Option 3 was chosen using Causal Forest to assess the heterogeneity of the effect by segments since it was the only one that allowed separation of the true incremental effect from the noise of the crisis and self-selection. This approach provided the necessary accuracy for making a strategic decision about subscription targeting despite implementation complexity.

The final result demonstrated that the subscription increases LTV by 40% for users with a purchase history of more than three courses but decreases it by 15% for casual buyers. The recommendation to introduce an activity threshold for access to the subscription was implemented via an A/B test of gating, resulting in a +12% increase in portfolio revenue without decline in the first quarter.

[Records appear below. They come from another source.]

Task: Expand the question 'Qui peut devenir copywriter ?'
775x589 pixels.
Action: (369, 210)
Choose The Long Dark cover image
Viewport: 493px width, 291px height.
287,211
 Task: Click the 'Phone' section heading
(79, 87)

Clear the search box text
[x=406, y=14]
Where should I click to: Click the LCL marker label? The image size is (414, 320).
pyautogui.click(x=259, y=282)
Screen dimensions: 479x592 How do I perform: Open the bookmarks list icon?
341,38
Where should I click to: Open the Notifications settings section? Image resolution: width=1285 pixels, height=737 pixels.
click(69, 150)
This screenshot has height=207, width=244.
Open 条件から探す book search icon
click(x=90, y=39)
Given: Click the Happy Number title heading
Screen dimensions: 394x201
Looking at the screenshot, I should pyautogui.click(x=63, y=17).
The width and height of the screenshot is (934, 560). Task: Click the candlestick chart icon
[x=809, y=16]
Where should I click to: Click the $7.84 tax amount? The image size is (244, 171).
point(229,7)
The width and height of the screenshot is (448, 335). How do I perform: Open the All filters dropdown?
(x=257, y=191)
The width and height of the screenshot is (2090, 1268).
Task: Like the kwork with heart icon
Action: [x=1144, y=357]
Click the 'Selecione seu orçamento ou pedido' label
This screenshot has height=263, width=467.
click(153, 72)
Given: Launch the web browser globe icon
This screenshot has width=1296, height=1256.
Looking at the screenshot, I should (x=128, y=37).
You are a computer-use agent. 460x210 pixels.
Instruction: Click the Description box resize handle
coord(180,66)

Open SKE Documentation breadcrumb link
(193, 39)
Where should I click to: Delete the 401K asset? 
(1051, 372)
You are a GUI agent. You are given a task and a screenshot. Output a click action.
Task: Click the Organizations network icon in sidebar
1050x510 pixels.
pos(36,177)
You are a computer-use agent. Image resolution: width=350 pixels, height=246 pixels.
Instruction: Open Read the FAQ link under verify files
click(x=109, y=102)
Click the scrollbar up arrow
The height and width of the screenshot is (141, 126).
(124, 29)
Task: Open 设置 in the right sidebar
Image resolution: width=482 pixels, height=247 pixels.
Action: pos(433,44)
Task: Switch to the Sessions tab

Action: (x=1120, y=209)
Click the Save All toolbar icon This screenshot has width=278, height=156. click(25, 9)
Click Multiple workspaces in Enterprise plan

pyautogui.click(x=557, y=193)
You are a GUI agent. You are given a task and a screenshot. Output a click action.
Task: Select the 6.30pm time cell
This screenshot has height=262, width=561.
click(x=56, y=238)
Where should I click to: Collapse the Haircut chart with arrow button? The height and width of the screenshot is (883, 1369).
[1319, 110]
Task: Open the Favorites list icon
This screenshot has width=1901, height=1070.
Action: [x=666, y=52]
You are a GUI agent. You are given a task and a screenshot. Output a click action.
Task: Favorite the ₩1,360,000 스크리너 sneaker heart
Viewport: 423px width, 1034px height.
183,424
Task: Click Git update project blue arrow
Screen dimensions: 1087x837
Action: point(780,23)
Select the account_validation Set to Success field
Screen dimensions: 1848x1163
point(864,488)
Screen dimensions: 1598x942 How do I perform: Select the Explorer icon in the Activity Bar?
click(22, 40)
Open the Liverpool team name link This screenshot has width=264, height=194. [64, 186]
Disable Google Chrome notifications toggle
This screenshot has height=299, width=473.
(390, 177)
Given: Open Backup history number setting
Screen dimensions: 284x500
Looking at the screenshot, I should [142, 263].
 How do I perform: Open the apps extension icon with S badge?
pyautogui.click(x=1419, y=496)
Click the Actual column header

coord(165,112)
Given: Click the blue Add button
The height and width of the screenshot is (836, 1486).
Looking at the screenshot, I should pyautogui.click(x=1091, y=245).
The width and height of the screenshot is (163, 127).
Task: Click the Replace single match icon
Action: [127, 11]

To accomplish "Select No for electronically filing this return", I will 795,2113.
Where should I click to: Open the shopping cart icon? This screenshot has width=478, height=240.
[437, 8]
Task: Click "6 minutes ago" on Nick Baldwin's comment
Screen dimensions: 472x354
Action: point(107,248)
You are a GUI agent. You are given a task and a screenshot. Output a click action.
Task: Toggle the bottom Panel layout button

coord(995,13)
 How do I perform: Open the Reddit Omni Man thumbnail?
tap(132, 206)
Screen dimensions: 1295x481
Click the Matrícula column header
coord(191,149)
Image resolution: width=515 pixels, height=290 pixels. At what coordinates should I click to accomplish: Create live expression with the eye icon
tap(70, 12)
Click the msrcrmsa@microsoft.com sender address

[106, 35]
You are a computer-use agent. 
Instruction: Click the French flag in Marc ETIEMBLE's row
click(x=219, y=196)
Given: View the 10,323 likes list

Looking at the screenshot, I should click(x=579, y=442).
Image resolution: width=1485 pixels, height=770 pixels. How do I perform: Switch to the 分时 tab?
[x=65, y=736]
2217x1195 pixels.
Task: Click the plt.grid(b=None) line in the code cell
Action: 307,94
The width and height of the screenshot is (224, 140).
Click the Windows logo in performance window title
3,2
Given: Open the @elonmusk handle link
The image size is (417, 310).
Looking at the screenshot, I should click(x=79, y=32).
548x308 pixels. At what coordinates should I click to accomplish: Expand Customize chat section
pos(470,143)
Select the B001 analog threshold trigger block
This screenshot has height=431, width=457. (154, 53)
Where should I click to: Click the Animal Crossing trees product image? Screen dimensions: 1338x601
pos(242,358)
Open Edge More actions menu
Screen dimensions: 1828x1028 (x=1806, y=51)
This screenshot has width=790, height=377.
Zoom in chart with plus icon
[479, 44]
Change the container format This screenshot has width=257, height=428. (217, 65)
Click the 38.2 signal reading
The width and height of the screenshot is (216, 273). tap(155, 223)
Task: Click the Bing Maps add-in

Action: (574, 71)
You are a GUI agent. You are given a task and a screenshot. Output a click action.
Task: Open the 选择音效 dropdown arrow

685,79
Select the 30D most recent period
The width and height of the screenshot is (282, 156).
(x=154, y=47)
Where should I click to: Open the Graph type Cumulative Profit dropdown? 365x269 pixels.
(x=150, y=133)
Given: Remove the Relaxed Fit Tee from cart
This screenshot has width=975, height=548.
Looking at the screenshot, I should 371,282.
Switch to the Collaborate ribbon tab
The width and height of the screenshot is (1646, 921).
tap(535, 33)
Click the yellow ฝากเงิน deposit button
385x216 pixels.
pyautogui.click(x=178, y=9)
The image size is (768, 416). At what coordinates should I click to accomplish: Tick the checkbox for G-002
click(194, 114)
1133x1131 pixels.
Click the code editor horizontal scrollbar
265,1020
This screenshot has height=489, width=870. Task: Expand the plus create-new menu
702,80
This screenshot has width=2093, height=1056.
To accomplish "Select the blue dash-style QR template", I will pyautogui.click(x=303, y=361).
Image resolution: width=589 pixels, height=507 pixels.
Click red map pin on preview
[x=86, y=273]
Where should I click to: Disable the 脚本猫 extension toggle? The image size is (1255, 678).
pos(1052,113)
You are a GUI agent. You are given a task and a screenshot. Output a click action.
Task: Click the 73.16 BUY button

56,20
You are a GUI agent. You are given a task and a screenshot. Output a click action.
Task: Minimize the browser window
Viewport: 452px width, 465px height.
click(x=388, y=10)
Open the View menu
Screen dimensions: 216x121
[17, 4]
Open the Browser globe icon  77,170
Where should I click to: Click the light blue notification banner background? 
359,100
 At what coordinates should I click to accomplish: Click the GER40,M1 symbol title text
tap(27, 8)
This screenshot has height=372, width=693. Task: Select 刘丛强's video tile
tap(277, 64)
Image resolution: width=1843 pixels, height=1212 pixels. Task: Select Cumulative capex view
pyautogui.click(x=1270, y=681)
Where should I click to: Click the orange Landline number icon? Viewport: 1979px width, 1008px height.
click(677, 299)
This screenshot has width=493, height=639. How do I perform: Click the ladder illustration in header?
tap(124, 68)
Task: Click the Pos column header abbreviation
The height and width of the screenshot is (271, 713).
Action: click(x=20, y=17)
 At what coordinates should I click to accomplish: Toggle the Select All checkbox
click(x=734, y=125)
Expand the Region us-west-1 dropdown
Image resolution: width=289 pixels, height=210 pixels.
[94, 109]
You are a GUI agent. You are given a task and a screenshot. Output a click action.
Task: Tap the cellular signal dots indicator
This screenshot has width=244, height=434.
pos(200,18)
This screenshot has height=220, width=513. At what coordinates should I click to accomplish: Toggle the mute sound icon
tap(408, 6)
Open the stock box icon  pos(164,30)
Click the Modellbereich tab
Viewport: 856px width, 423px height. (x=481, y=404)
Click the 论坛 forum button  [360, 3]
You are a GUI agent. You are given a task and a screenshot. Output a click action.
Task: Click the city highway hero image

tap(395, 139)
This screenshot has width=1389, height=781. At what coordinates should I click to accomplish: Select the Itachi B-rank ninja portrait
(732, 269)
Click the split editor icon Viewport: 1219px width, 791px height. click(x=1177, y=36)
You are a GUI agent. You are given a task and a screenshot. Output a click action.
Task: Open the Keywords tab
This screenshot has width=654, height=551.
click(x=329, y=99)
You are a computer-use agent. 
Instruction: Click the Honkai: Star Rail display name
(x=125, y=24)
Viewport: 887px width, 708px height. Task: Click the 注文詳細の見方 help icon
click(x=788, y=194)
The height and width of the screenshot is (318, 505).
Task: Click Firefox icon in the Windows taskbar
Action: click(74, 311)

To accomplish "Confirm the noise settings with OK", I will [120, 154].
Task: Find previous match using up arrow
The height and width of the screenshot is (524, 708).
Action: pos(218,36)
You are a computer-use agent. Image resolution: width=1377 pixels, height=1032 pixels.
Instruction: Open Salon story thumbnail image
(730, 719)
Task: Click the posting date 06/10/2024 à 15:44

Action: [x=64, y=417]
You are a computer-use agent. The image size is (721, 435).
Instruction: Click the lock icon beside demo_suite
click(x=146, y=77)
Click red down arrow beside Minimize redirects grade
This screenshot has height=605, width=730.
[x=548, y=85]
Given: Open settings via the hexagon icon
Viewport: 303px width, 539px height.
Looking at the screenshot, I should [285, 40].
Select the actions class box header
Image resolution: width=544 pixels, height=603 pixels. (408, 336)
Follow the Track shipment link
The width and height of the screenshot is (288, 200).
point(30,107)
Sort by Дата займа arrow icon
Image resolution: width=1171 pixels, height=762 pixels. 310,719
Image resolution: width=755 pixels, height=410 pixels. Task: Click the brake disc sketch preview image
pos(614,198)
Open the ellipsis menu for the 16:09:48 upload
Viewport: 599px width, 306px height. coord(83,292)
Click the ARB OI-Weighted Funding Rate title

What Candidates Often Overlook

How to validate the assumption of parallel trends in DiD when the treatment timing varies among users (staggered adoption)?

It is necessary to conduct placebo tests, artificially shifting the "treatment" to historical periods and checking for significant effects in the pre-treatment era. It is critically important to construct event-study plots to visualize the dynamics of coefficients before and after the event. Candidates often ignore the violation of SUTVA (Stable Unit Treatment Value Assumption): one user's subscription may influence the behavior of others through a learning effect or cannibalization of one-time purchases, requiring clustering of standard errors at the level of geography or cohort.

Why does standard logistic regression for Propensity Score fail in high-dimensional product data and what should it be replaced with?

Classical logistic regression suffers from the curse of dimensionality with hundreds of behavioral features and is unable to capture non-linear interactions between features that are critical for predicting self-selection. It is advisable to use Generalized Random Forest for propensity estimation or Coarsened Exact Matching (CEM), which ensures balance on key metrics without assumptions about functional form. Junior analysts overlook the necessity of checking covariate balance through Standardized Mean Differences (SMD), requiring values of less than 0.1 for all key covariates after matching.

How to correctly handle right-censoring in LTV analysis when subscriber cohorts are „fresh“ and have not undergone a full life cycle?

One should not compare realized revenue, as new subscribers simply have not had time to make all possible payments. It is necessary to apply Kaplan-Meier survival curves or Cox proportional hazards models to estimate churn intensity, followed by discounting future cash flows. A key mistake is ignoring differences in churn patterns between subscribers and one-time buyers, leading to an overestimation of the LTV of subscriptions in the early months due to the "honeymoon period" effect.